In the land of lofty mountains, link lush green forested landscapes, ampoule chirping birds and gurgling rivers that are heightened on moonlit nights and golden day breaks, it comes naturally to release that creative urge embedded in most humans to find expression in delicate art forms.
Drawing inspiration for the life around and about, schools of artists painstakingly practising the Kangra painting art form, over the centuries, have come up with such masterpieces that many reputed galleries around the world today proudly have them on permanent display.
This art form that came into prominence after the fall of the Mughal Empire in Delhi, when many artists, left to fend for themselves, sought patronage from the hill Raja’s of the 18th century. The delicate miniature genre of the paintings, different for the Rajasthan’s Rajput School of Painting, has popularly come to be known as the Pharari or Kangra School of Paintings.
Master artists who were trained in Mughal style of painting have left a lot of impressions of the older school on their works in the Kangra paintings. Local art schools such as the Guler school of art permeated with the Mughal style and gave rise to a fresh fusion with a unique naturalistic style. The colours used in these paintings were extracted from minerals, vegetables, flowers and animal hides.
Spreading out from Guler, several variants of the Pharari school of paintings, localized to different royal houses in the hills came onto their own. The art of Kangra paintings branched out from Guler and established at Basohli, Nurpur, Chamba, Bilaspur, Kangra, Mandi, Kullu, Arki, Nalagarh and Tehri Garhwal.
From the Katoch royal lineages, who ruled the region from the impregnable Kangra Fort, Maharaja Sansar Chand Katoch was a great patron of the arts when the Kangra School of paintings flourished and made its mark in the world of art.

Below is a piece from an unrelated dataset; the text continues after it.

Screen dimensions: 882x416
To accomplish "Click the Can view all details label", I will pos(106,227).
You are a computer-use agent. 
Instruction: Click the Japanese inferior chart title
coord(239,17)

The king being an avid devotee of Lord Krishna, the painters in an attempt of flatter him picked themes from the life of Lord Krishna, especially his flirting with Gopi’s and the love life with Radha to paint on. In return of the masterpieces the Pharari masters made, the king bestowed handsome commissions.

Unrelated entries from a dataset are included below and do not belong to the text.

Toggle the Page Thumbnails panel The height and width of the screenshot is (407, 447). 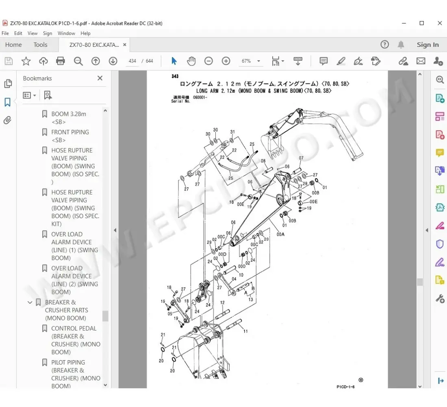tap(7, 84)
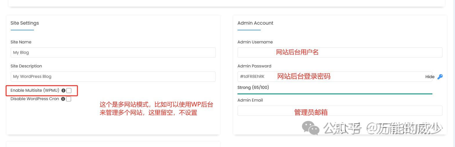Click the green password strength bar
The image size is (455, 147).
click(335, 94)
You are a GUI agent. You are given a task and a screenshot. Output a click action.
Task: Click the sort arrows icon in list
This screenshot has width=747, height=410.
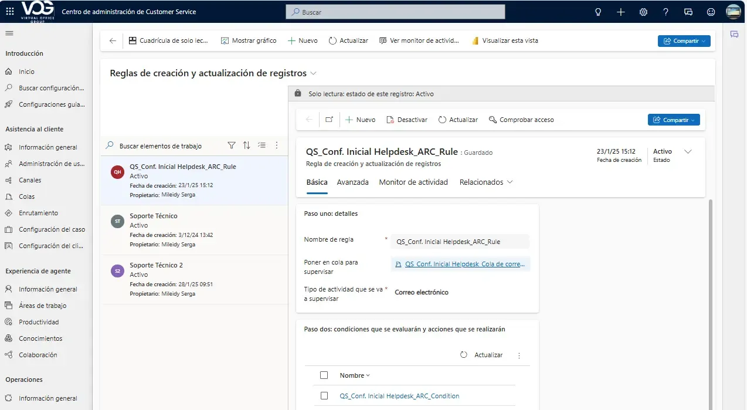pos(247,145)
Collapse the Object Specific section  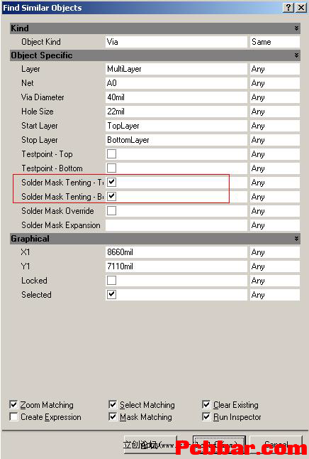pyautogui.click(x=296, y=55)
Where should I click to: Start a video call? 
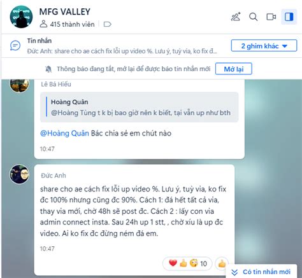pos(271,17)
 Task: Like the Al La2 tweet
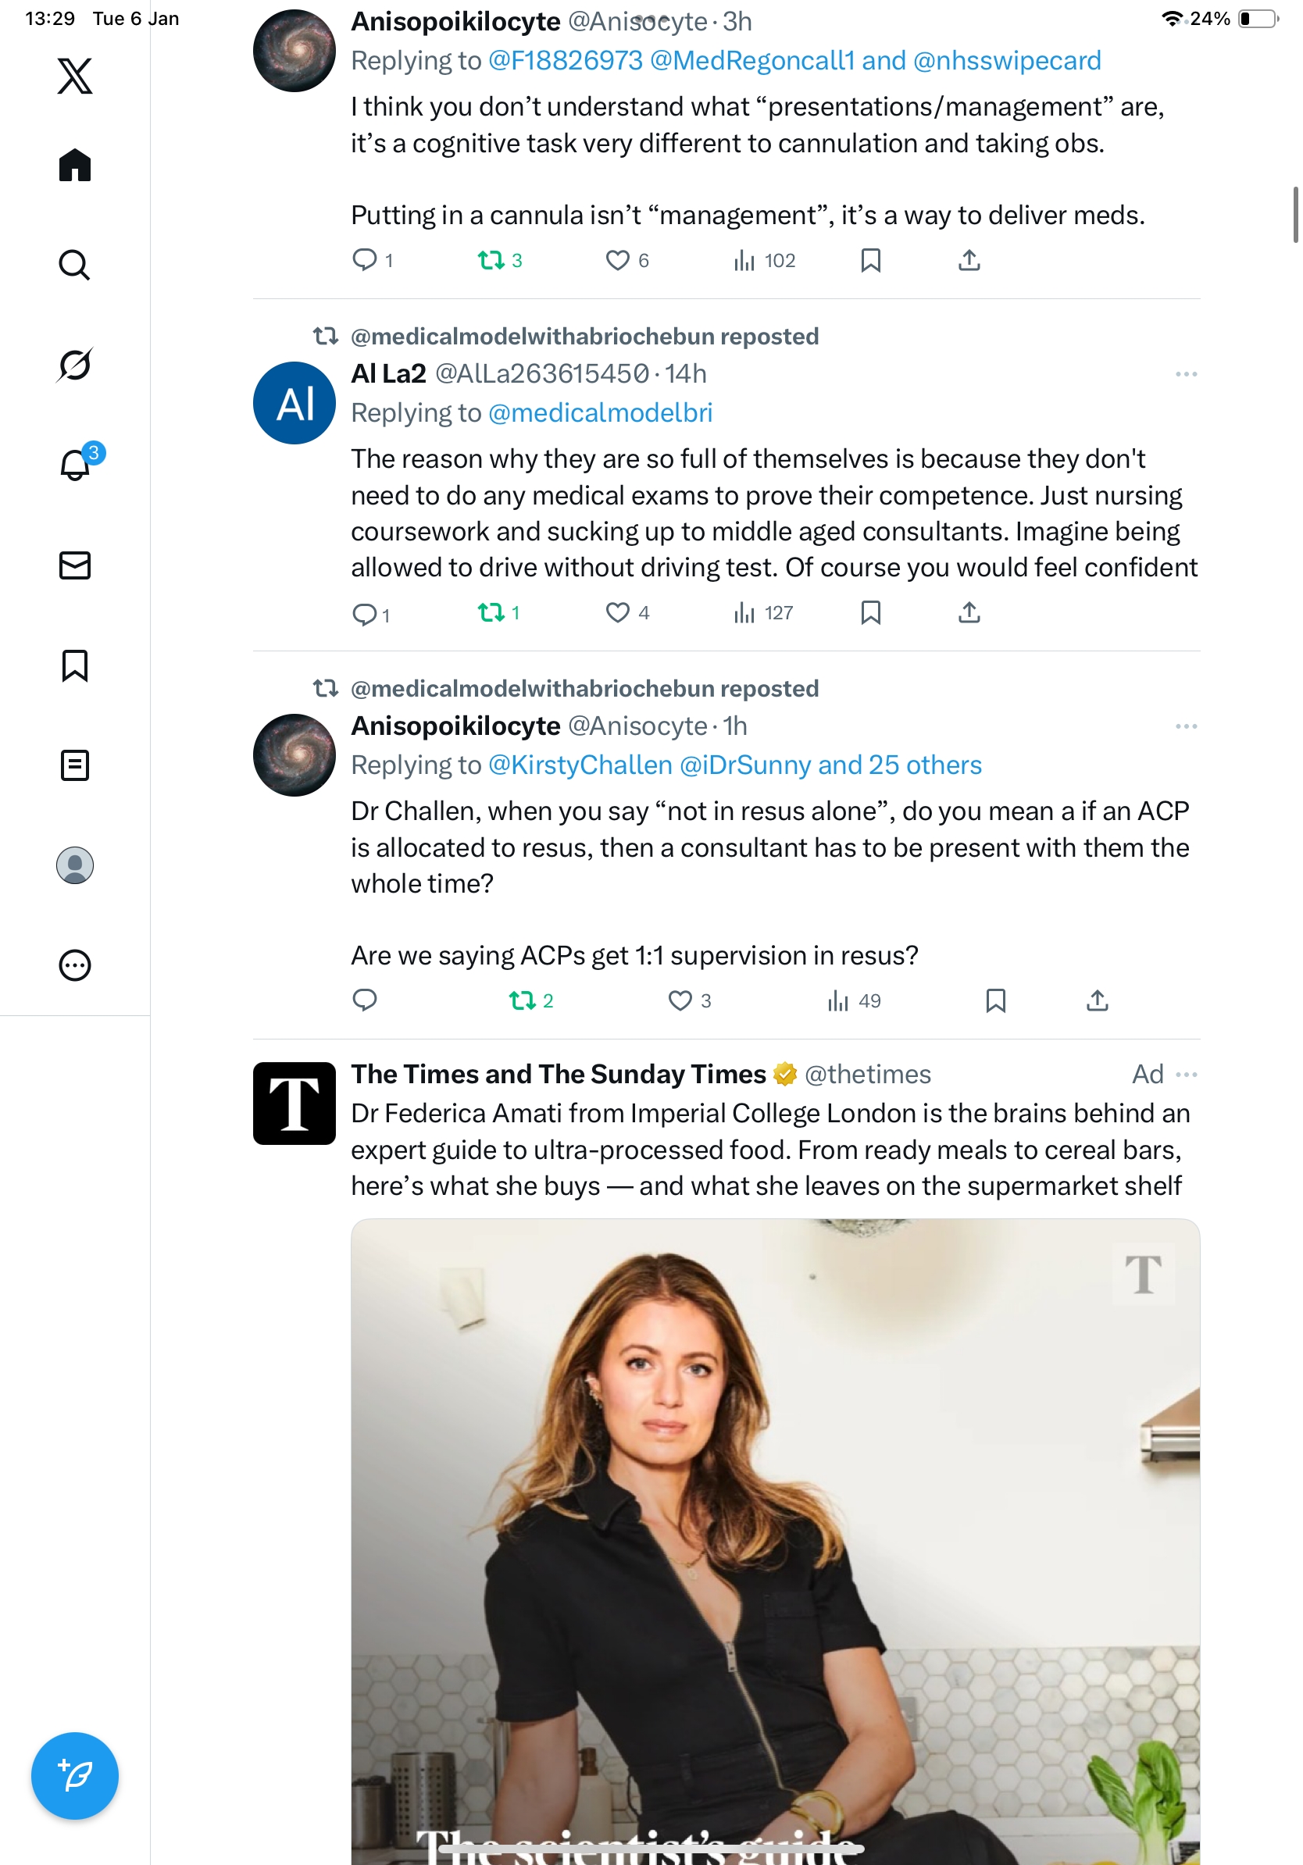click(x=617, y=612)
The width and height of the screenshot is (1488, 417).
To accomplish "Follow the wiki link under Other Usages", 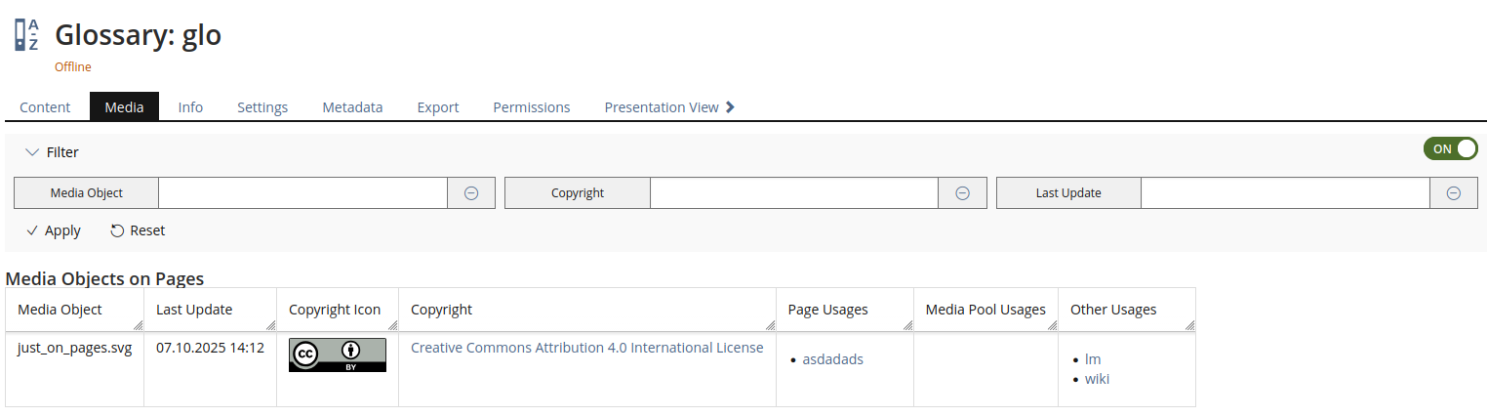I will coord(1097,379).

Other than the wavering love life of Lord Krishna, the artists were also influenced by the prevailing religious beliefs and popular literature of the times. Other than the love themes of Krishan and Radha or Krishna and the Gopi’s (maids), many themes picked out from the religious literature of Bhagvata Purana, or the love poems of Jaidev did become the subjects depicted in the paintings.

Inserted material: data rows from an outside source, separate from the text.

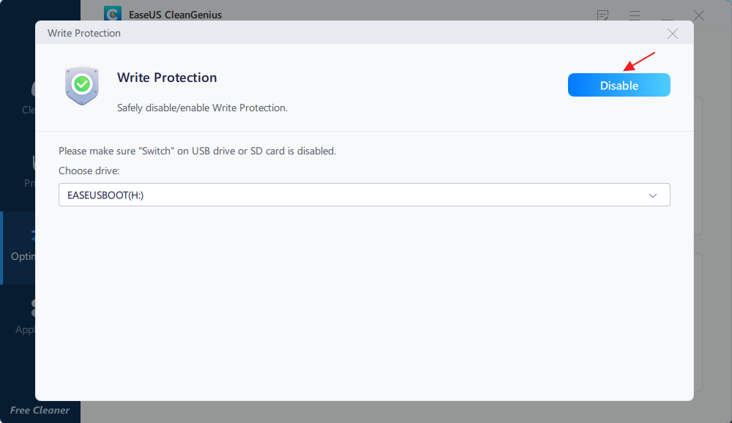Open the hamburger menu icon
This screenshot has width=732, height=423.
[x=635, y=15]
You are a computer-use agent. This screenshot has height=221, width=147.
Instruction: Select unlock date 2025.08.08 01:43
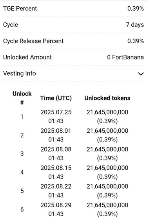coord(56,154)
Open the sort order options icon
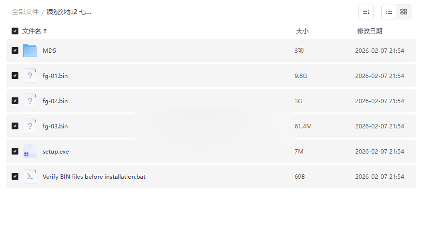 pyautogui.click(x=366, y=12)
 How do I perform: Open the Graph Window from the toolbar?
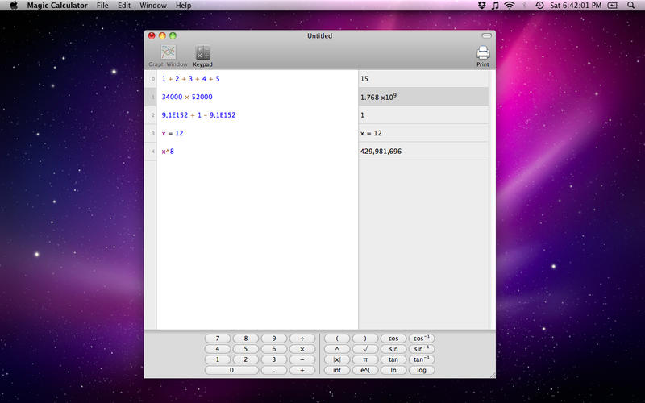(x=168, y=54)
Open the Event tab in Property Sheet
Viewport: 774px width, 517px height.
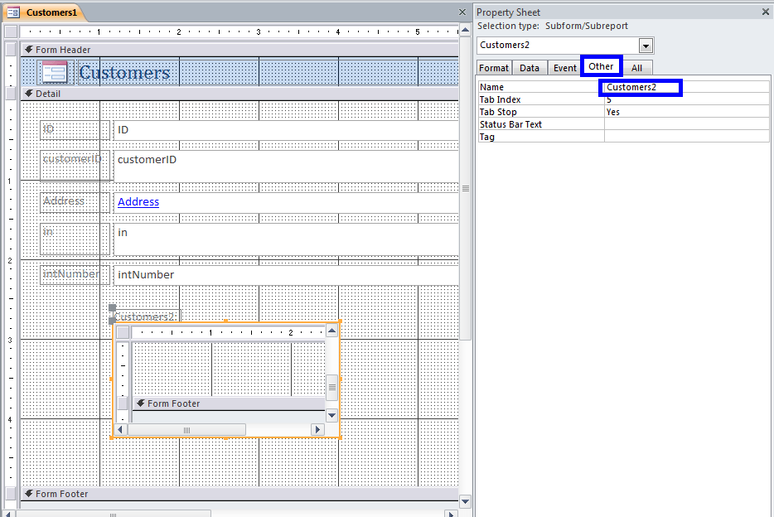[x=564, y=68]
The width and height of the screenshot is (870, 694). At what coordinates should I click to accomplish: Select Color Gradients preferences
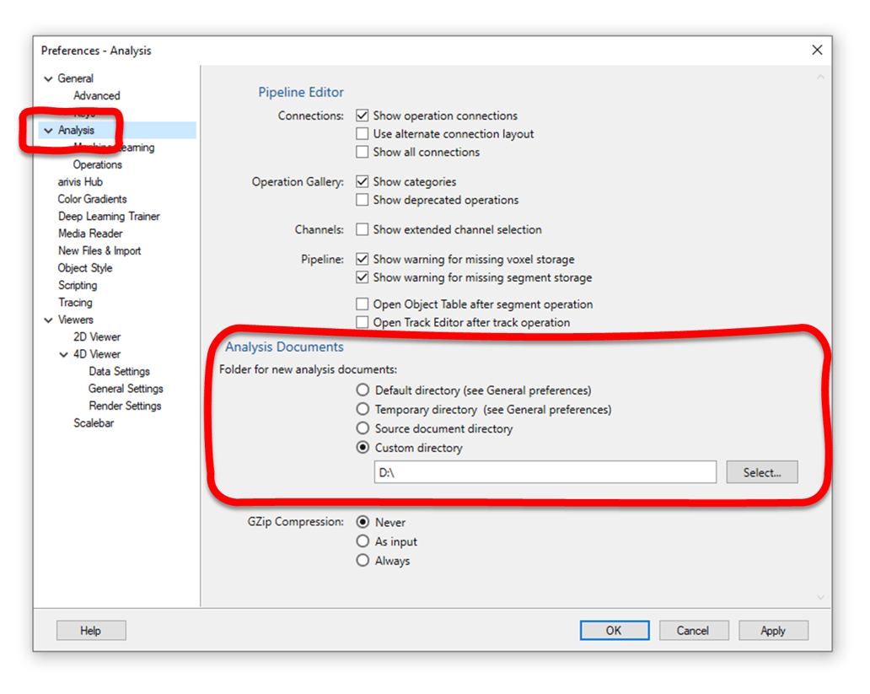pos(93,199)

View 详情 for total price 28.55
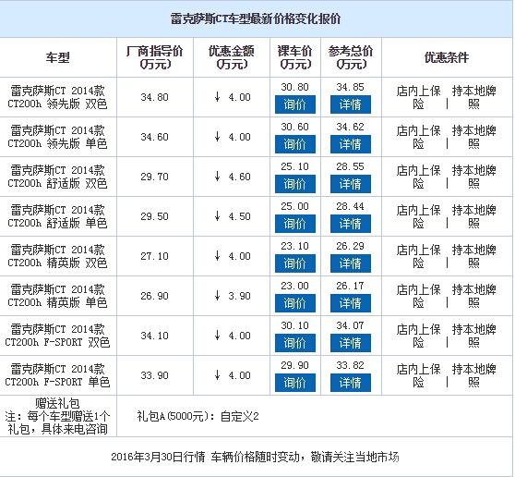click(351, 184)

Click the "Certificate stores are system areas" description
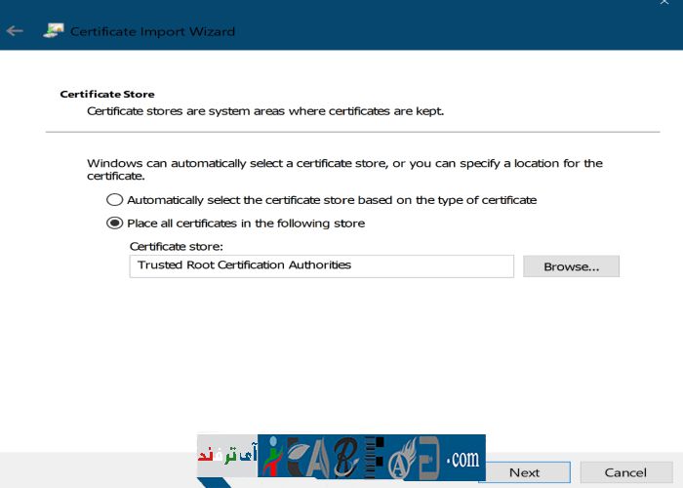tap(265, 111)
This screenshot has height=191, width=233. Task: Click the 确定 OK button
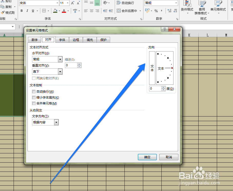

Radha and Krishna have been portrayed as the ultimate source of spiritual experience and that is why the Kangra paintings present a beautiful mixture of the Bhakti and Shringar Rasa. Some of these paintings have also come to symbolize the complete submission of the individual soul before an all prevailing God.
Playing a universal tune on his flute, the blue god Krishna mesmerises the Gopiyans, in another set of painting we see him doing the Kaliya Dahan, symbolizing destruction of evil and elsewhere we see him standing in a crossed leg position under a tree with peacocks, birds, deer and cows, depicting the dark lord in complete peace as master of the universe.
We also find the Kangra paintings dealing with the feminine magnificence in a graceful manner, representing the emotion of love with elegance, sensitiveness and refinement. Natural beauty amidst panoramic landscapes, multitude of trees, mountain rivers and the harmony of spring, occupy a dominant backdrop theme in most paintings.
The Kangra paintings present such an art of drawing which is romantic, naturalistic and has depth in it. The paintings speak on different levels, one for the senses and one for the soul. Artistically too these paintings present perfection mixed with melody and tranquillity, like a poem told through colours. The lines, the free-hand movements, the sketches, the colours, the shades all represent deep emotions.
It is not only the charm of Mughal technique and the beautiful scenery of Kangra with inspirations drawn from the Krishna Lila that made the Kangra paintings so glorious, it is majorly the meditative and soul searching quality of these paintings that they are so alive and blissful even today.